- _TASK OBJECTIVE_: Write out a word-for-word repetition of the lines that come before the line containing "Task: Select the 分类页 radio button" in the listing below, along with that line itself, omitting pictures.

- _SOURCE MATERIAL_:
::::::

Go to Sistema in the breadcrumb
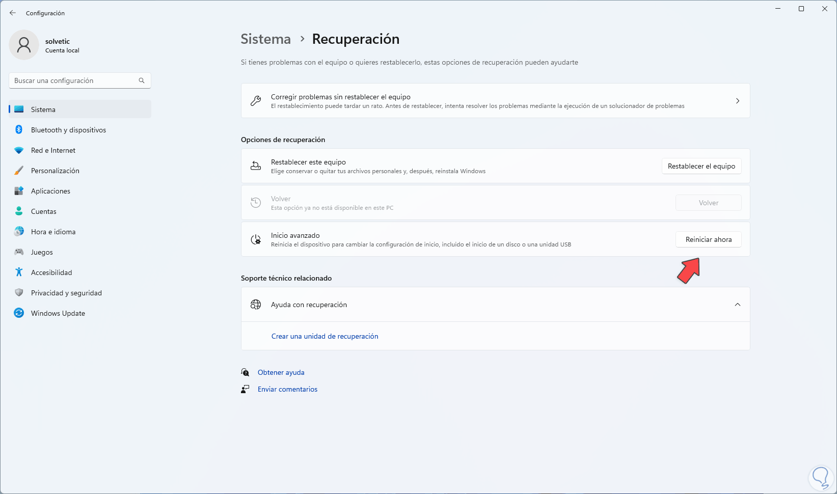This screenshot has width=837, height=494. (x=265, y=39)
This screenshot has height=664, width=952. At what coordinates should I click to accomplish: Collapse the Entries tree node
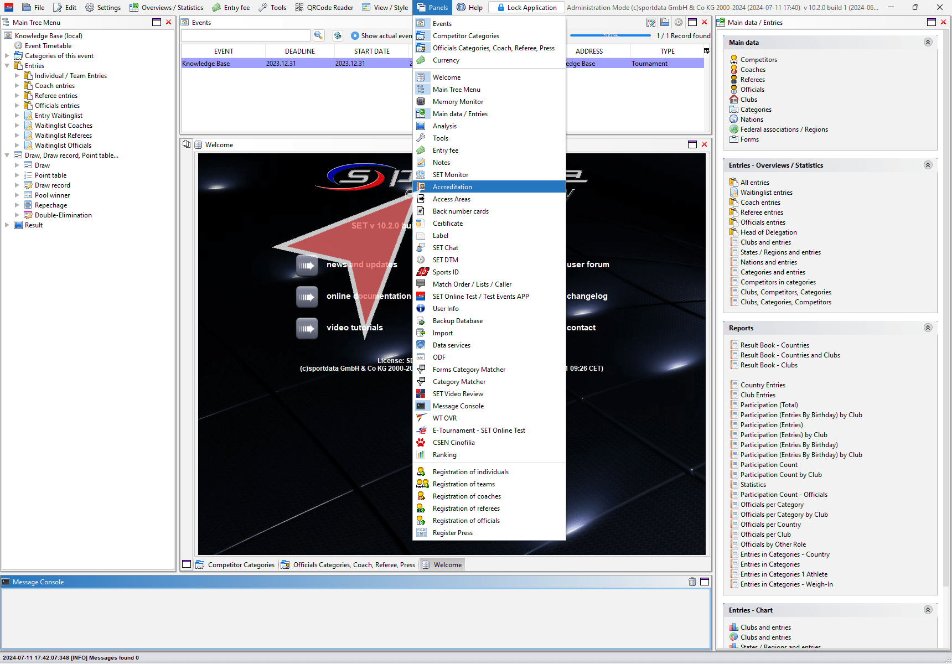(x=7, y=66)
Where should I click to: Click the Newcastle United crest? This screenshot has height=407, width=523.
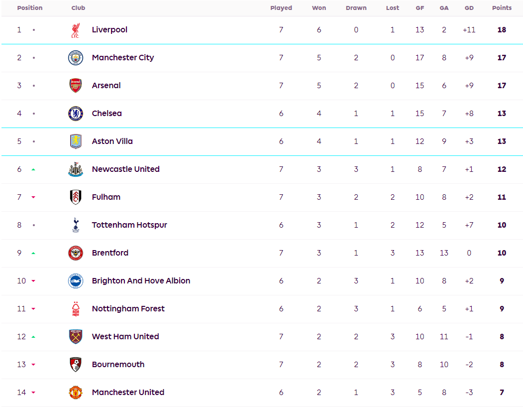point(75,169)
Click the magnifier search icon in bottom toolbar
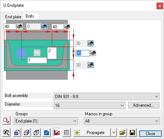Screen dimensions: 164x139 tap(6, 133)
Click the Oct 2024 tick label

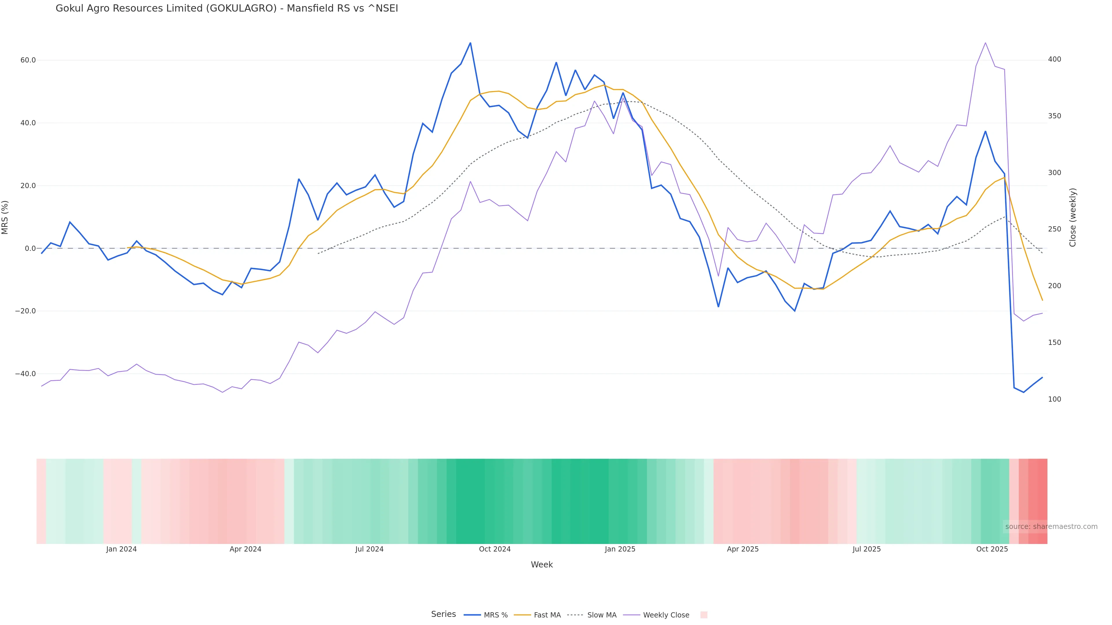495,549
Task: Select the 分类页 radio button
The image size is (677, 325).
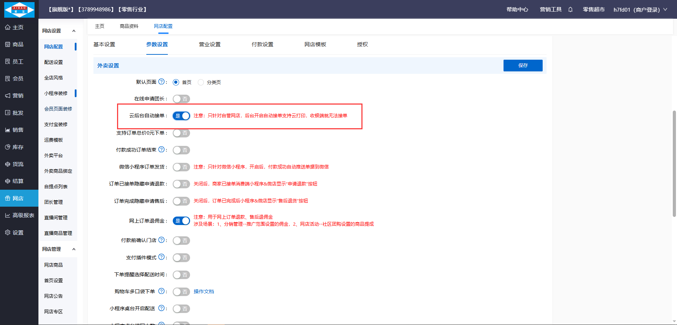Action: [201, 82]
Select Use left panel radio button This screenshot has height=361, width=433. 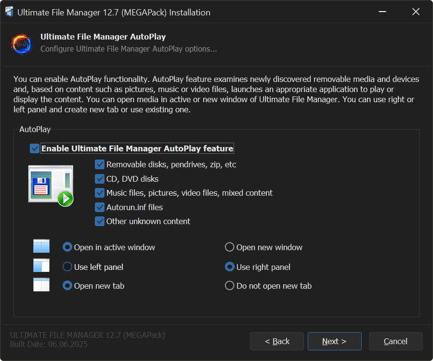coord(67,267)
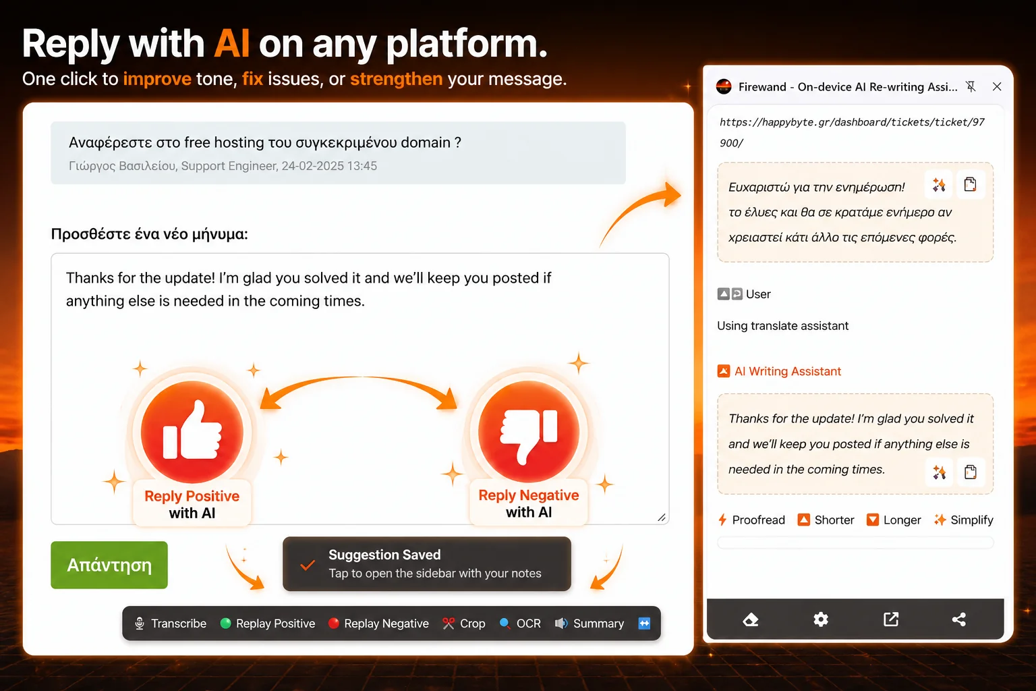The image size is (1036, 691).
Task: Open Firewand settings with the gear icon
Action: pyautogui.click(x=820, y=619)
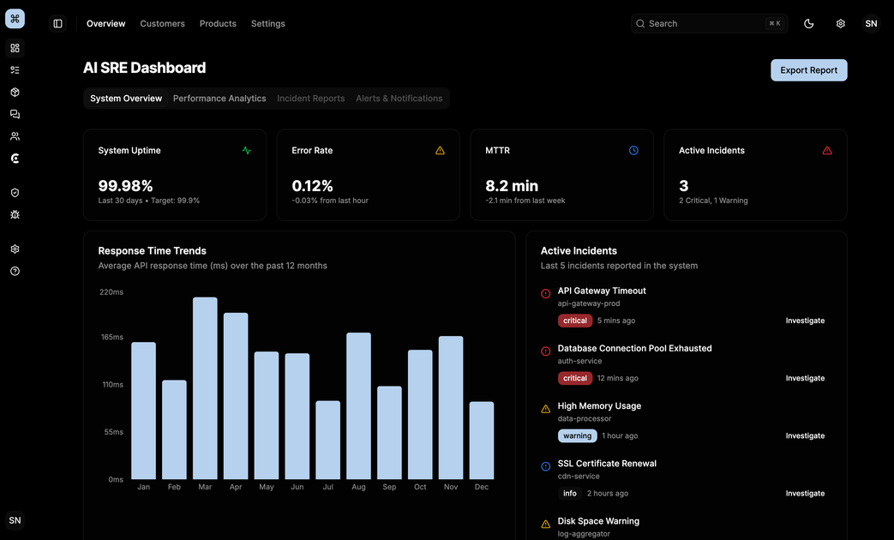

::::::

- _THE ANSWER_:
Go to Sistema in the breadcrumb
This screenshot has width=837, height=494. (x=265, y=39)
This screenshot has height=664, width=952. At what coordinates should I click to accomplish: Collapse the Entries tree node
(x=7, y=66)
Where should I click to: Click the Newcastle United crest? This screenshot has height=407, width=523.
point(75,169)
Click the magnifier search icon in bottom toolbar
Screen dimensions: 164x139 tap(6, 133)
Click the Oct 2024 tick label

495,549
Task: Select the 分类页 radio button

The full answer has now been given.